Hales Owen, a small town bordering the Shropshire and Worcestershire has been bandied about between the two counties since 1066. Prior to the Battle of Hastings, the town was in Worcestershire before being transferred into Salop then reverting to Worcestershire in 1844. Nowadays, Halesowen is part of the Dudley Borough in the West Midlands Metropolitan Area.
Roger De Montgomery fought valiantly at the Battle Of Hastings and was largely responsible for William the Conquerors victory. As a reward, William made Roger overlord of many areas including Shrewsbury, the area now know as Montgomery shire and the Manor of Halas.
There were differing opinions to the meaning of the word Halas.

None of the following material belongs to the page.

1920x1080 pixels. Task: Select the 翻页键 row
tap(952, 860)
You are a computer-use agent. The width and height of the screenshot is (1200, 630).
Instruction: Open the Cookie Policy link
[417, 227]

Some believed it to mean 'in the hollow', while others believed it was from the Anglo-Saxon word meaning 'in the meadows'. Now the popular belief is that it is the plural of 'halh' meaning nook or corner piece of land. http://www.birminghamuk.com/halesowen.htm
For his convenience Roger transferred Halas from the Clent Hundreds to the Brimstry Hundreds and thereby put Halas under the administrative control of Salop.
Earl Roger died in July 1094 and his lands were inherited by his son Robert De Belleme.
In 1101, the lands were confiscated after Robert took part in a plot against Henry 1st. Robert De Belleme was exiled in Normandy.
In 1177,Henry 2nd granted the lands to his sister, Emma, the wife of David App Owen, the Prince of Wales.